Update everything from "Task: Dismiss dialog with Cancel button" down to "click(x=14, y=138)" by replacing "Collapse" with "Expand", leaving all else unchanged. Omit the pictures from the result.

▸ **STORED DATA**
::::::::

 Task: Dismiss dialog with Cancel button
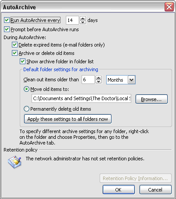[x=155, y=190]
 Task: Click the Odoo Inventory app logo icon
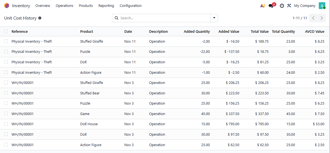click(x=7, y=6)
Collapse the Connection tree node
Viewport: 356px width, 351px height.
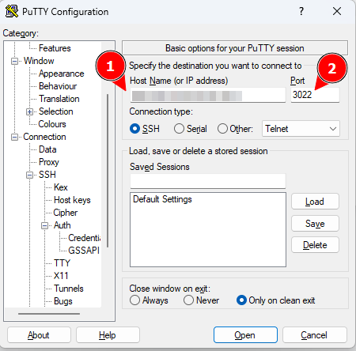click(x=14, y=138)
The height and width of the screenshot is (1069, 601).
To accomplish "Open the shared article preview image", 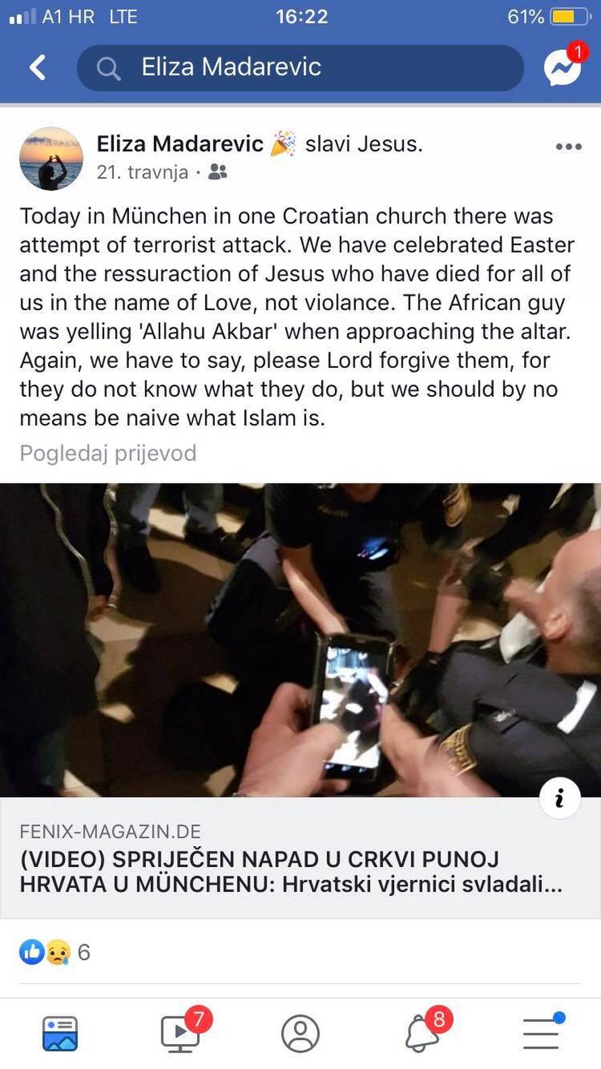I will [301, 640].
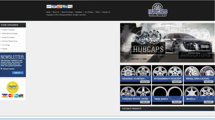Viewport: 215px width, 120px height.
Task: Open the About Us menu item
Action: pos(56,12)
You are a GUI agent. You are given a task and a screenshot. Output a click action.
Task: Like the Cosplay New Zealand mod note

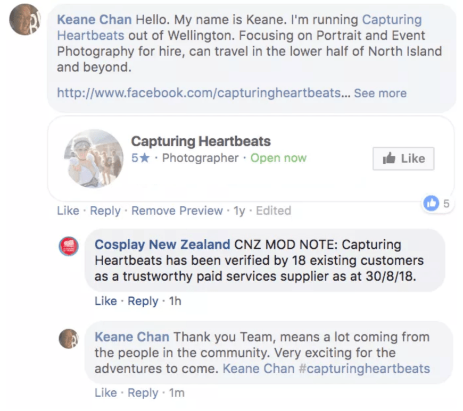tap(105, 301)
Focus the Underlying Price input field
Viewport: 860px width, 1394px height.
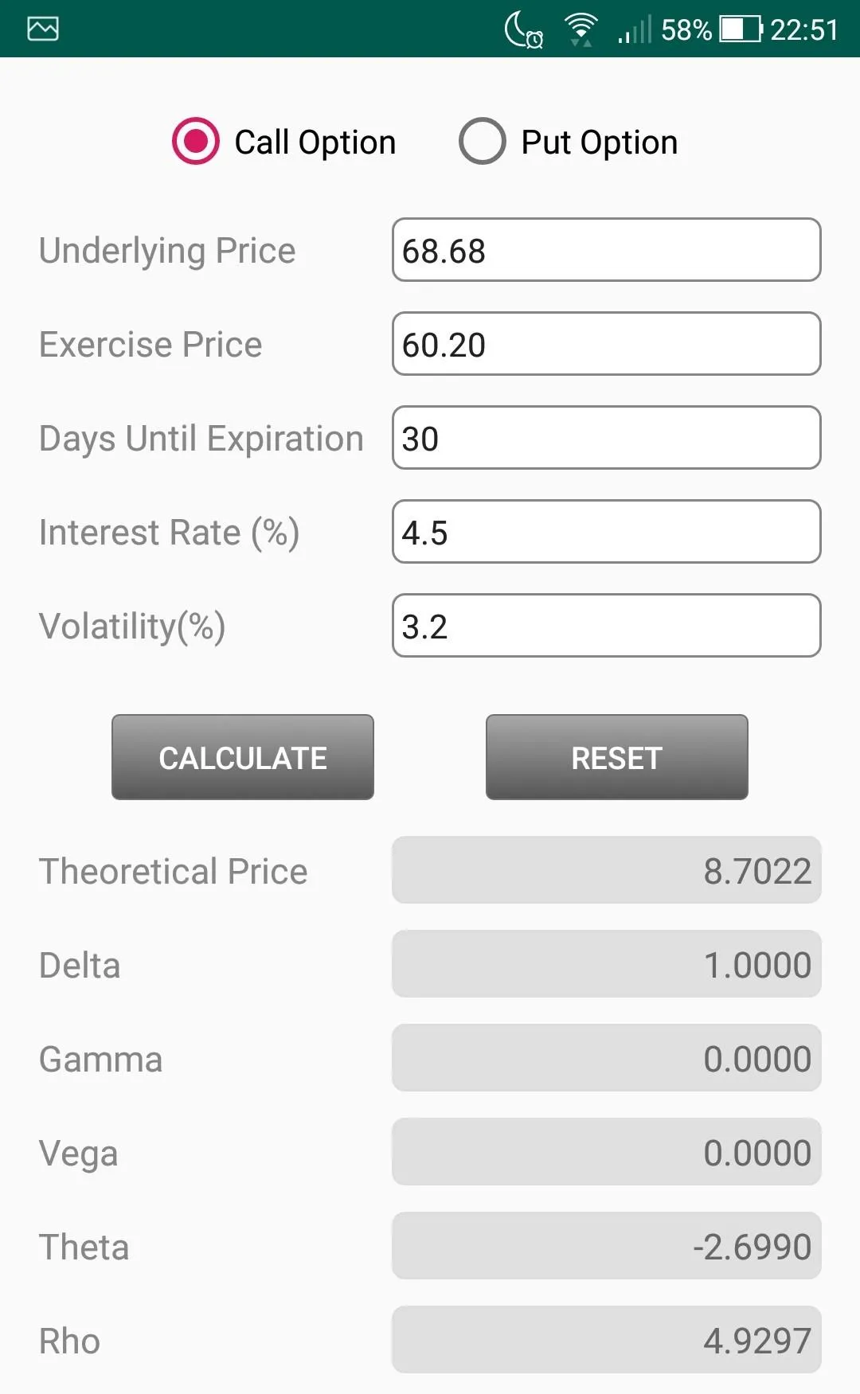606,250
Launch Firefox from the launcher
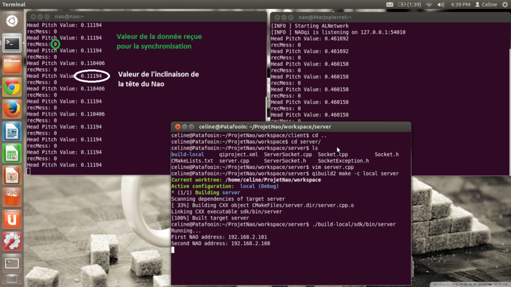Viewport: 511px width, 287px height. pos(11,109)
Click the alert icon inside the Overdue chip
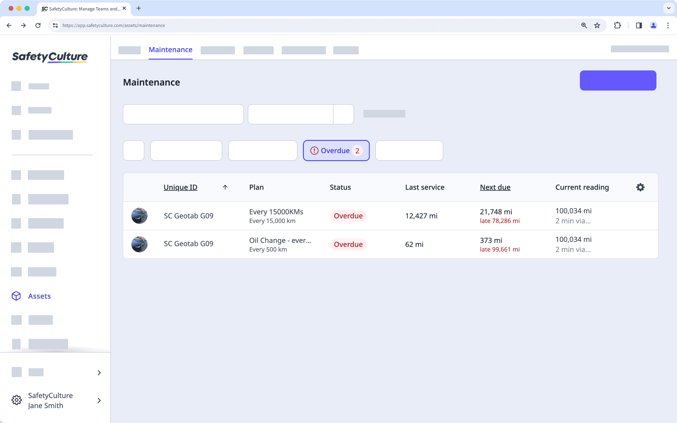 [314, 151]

::::::::

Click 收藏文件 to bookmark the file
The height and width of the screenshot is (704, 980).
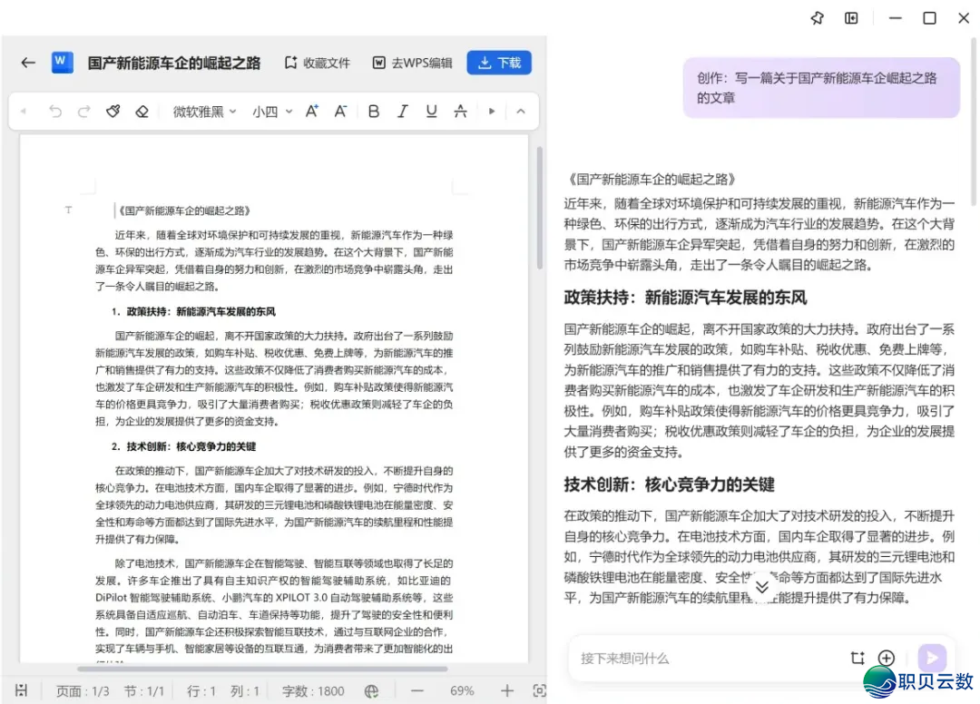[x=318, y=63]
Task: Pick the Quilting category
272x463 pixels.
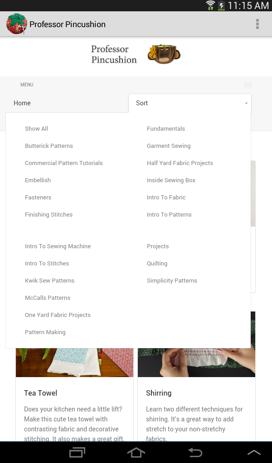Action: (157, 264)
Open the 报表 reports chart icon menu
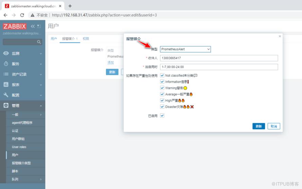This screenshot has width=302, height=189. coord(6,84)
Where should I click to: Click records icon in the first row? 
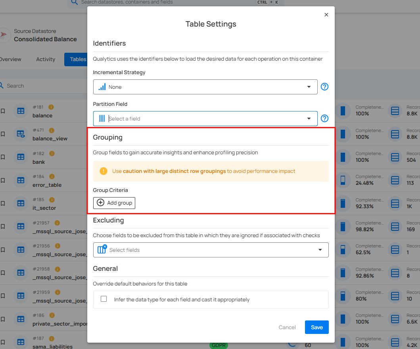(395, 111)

::::::::

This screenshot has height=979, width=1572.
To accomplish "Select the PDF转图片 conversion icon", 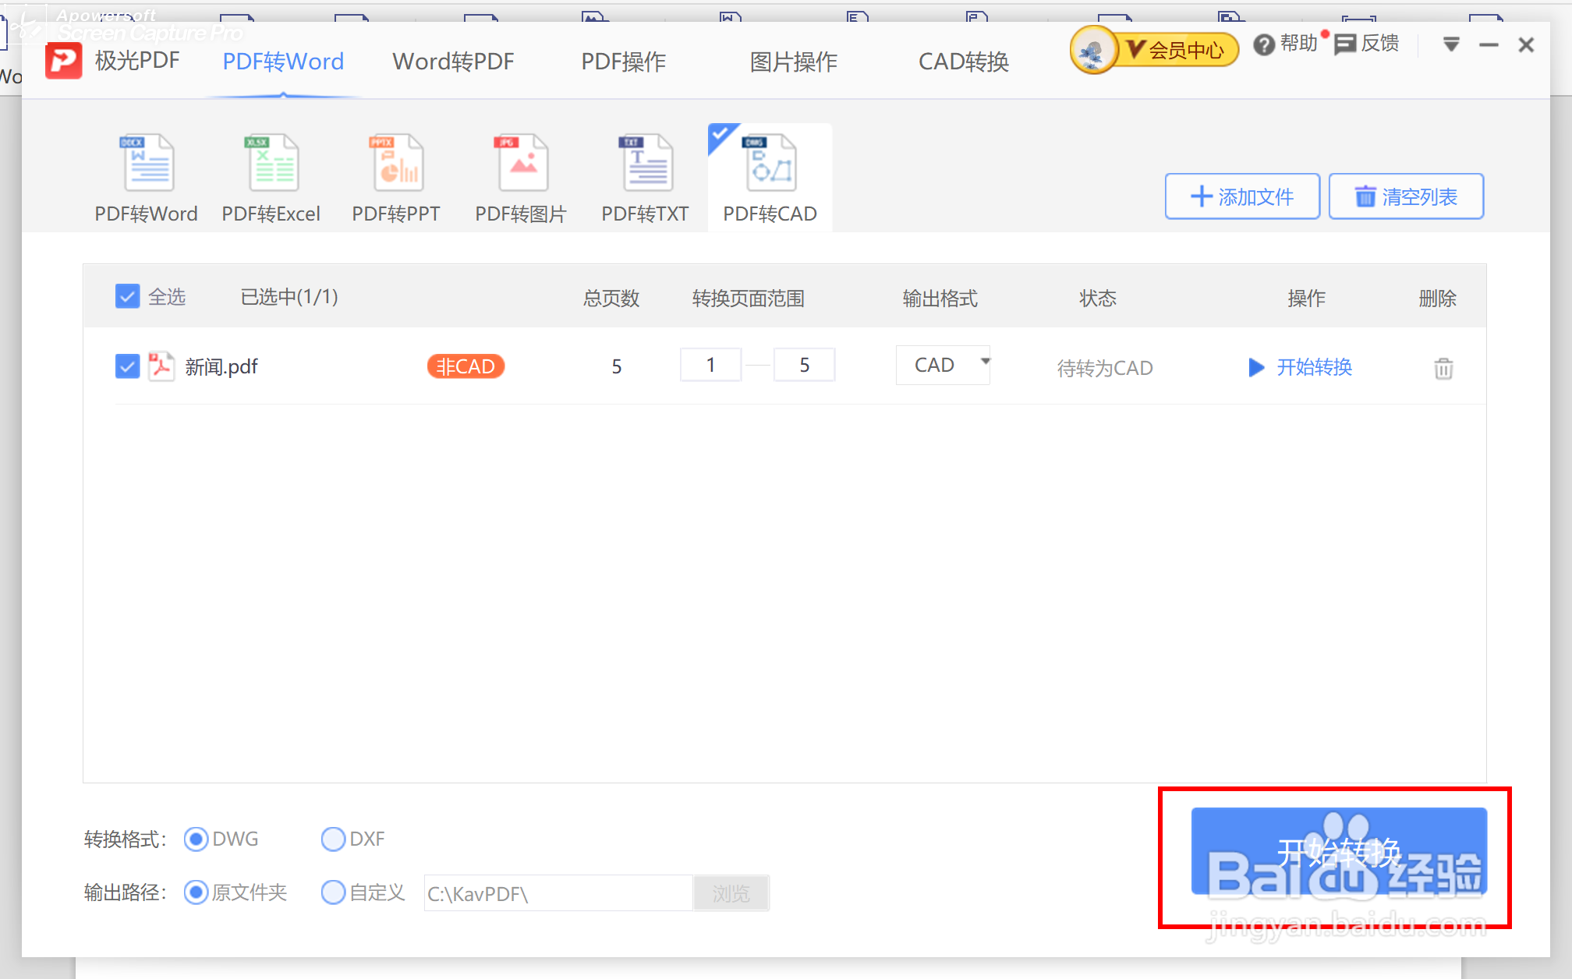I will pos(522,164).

::::::::

▸ **ANSWER FOR THE TASK**
 Task: Dismiss dialog with Cancel button
[x=155, y=190]
 Task: Click the Odoo Inventory app logo icon
click(x=7, y=6)
Expand the Connection tree node
Viewport: 356px width, 351px height.
click(x=14, y=138)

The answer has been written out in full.